• Task prompt:
Return the lines of the data below in which the string "Shang" occurs.

• Records for this exercise:

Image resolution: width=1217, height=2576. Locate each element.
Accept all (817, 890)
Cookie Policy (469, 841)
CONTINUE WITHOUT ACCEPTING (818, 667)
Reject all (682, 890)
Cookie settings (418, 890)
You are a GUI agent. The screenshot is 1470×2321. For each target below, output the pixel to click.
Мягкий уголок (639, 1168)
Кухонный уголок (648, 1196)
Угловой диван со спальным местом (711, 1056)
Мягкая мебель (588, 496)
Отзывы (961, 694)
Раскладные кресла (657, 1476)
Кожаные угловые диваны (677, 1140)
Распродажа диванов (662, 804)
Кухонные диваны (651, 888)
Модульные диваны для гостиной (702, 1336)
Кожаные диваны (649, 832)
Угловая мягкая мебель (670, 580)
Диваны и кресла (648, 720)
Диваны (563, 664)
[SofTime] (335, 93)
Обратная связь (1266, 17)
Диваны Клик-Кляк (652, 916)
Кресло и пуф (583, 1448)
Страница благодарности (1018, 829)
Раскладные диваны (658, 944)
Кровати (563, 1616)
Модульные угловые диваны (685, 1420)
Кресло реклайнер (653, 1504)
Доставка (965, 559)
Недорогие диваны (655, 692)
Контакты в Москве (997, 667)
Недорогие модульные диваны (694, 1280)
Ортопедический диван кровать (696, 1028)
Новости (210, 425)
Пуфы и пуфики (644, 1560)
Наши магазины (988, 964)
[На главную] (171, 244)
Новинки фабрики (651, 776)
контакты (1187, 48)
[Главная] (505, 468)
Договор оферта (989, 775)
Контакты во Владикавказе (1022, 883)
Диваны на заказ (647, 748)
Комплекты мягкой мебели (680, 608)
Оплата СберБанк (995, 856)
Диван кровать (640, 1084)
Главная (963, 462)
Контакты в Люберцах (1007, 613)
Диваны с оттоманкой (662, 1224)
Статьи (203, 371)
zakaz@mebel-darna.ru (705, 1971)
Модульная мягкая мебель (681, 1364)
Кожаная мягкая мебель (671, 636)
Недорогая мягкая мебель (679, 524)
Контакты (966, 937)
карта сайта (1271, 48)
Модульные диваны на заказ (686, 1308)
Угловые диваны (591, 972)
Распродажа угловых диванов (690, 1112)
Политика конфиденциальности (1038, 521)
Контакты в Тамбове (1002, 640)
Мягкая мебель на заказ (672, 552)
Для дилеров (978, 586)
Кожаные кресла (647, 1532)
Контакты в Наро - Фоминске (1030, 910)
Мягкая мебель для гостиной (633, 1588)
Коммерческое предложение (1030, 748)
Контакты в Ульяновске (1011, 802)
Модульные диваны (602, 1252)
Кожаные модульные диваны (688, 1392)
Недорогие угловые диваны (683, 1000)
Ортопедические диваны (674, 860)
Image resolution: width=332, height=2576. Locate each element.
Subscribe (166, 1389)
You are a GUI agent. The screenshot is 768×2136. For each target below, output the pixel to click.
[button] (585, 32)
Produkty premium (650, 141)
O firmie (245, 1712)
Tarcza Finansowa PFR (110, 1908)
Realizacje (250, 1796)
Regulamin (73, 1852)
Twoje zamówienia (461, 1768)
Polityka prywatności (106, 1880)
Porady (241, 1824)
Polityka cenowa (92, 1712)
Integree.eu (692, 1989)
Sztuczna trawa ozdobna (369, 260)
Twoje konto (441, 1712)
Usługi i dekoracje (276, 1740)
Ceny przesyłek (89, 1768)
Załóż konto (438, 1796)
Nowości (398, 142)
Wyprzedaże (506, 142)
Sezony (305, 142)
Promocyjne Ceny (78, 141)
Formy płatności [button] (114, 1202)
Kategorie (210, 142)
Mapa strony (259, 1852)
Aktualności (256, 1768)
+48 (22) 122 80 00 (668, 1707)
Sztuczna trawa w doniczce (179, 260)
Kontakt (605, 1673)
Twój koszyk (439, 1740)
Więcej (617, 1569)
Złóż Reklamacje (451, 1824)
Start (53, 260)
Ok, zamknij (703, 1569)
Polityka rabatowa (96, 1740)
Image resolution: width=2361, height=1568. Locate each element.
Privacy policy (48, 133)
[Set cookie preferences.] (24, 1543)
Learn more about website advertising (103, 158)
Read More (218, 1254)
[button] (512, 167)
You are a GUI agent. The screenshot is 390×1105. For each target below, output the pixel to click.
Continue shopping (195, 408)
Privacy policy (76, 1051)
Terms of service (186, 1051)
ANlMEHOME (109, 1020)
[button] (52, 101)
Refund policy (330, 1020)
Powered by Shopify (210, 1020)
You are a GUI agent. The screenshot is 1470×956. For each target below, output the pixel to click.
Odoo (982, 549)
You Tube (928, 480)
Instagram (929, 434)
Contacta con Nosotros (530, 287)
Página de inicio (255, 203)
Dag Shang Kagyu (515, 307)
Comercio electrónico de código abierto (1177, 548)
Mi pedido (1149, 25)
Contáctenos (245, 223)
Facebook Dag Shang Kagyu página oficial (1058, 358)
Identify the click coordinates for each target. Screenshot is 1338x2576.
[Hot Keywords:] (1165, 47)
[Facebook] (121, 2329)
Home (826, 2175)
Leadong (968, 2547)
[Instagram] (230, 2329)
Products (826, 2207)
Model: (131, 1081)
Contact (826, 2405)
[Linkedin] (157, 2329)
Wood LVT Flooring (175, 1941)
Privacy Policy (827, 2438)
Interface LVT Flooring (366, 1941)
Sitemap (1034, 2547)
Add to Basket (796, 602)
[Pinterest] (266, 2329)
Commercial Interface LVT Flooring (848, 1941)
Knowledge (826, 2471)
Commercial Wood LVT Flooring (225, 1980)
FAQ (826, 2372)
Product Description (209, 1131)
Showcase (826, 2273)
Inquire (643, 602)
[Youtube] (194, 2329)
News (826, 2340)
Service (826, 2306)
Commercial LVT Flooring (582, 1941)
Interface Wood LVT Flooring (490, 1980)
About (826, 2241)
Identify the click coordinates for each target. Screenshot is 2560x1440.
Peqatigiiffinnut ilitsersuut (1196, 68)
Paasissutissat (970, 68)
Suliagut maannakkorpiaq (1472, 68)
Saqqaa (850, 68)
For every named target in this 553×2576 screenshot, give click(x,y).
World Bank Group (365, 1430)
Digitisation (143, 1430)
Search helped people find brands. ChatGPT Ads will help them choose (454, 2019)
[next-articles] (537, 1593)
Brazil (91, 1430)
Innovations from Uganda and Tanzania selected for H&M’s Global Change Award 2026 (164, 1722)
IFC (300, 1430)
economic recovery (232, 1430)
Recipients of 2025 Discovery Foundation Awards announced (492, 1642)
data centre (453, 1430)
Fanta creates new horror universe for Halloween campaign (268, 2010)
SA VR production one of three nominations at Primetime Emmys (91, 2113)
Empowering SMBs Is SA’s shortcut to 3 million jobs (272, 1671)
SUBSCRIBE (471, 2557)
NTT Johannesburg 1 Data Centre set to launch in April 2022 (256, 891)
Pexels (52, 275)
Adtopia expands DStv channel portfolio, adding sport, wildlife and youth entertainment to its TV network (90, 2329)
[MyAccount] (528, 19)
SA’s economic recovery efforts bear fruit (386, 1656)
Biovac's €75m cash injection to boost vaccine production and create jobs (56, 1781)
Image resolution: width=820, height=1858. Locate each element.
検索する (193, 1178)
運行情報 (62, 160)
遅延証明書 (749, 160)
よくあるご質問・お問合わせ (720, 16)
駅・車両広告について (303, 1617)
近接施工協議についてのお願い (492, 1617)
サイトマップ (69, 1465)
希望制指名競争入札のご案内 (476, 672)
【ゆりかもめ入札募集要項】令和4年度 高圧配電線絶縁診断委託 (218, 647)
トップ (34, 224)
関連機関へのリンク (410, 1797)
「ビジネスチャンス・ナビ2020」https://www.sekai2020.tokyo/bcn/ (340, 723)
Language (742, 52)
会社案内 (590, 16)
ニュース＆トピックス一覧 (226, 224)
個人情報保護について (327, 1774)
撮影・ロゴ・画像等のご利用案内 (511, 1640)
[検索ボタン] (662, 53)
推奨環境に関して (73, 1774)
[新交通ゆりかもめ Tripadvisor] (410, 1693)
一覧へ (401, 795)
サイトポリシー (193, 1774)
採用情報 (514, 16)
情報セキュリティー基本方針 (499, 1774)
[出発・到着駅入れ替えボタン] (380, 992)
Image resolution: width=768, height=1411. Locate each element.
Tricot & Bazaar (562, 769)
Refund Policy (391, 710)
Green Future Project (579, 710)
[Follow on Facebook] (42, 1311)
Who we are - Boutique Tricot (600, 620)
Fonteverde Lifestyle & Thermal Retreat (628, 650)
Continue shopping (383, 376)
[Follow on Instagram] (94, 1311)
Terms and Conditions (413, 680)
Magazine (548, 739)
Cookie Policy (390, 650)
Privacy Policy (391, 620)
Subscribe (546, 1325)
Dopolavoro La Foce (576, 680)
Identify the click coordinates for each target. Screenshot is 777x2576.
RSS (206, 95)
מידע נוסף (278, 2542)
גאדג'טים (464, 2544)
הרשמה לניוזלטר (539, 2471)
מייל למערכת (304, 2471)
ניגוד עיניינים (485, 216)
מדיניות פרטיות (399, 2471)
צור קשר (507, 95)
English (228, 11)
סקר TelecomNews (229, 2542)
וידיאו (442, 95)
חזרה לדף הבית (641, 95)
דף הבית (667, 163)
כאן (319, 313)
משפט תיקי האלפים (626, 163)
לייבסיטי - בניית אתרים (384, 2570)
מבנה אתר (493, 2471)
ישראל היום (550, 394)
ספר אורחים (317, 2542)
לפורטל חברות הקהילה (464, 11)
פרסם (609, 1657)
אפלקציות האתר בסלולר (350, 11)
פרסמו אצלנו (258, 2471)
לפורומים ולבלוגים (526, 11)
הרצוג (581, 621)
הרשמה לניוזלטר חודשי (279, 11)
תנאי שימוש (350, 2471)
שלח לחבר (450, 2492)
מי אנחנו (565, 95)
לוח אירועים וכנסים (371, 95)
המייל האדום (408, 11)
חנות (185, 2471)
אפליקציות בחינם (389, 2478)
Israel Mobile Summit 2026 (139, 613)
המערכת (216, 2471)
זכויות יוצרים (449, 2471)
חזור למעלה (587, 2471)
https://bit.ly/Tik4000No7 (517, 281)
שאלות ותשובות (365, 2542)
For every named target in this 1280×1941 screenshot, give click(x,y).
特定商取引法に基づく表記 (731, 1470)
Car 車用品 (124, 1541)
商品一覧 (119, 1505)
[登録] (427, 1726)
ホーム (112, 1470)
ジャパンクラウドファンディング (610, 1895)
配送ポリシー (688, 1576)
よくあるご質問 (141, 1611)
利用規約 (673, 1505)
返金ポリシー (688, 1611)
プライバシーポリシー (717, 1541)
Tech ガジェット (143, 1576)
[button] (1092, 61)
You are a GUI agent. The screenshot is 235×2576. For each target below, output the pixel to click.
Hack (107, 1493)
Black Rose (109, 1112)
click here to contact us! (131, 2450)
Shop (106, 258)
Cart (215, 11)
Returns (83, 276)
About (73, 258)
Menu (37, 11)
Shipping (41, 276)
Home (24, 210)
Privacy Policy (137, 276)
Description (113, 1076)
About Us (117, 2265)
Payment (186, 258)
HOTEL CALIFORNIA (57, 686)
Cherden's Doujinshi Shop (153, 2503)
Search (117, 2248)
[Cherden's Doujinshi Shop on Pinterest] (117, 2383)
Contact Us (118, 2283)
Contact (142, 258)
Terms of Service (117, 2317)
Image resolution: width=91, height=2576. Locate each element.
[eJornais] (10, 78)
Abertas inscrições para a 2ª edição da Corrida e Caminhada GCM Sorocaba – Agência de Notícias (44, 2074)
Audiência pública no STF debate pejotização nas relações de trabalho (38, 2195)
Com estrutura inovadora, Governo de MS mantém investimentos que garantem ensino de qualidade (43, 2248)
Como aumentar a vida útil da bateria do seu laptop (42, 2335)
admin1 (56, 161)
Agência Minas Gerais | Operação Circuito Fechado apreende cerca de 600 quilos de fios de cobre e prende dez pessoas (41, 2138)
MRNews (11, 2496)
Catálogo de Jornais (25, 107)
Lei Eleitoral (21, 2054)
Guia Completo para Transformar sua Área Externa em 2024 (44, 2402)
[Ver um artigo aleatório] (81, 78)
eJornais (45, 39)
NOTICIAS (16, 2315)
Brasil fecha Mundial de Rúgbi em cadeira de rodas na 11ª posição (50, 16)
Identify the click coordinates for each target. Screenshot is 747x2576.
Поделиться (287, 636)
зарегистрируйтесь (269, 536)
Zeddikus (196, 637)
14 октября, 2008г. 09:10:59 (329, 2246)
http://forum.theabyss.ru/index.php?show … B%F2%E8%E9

• Your solution:
Dag Shang Kagyu (515, 307)
Facebook Dag Shang Kagyu página oficial (1058, 358)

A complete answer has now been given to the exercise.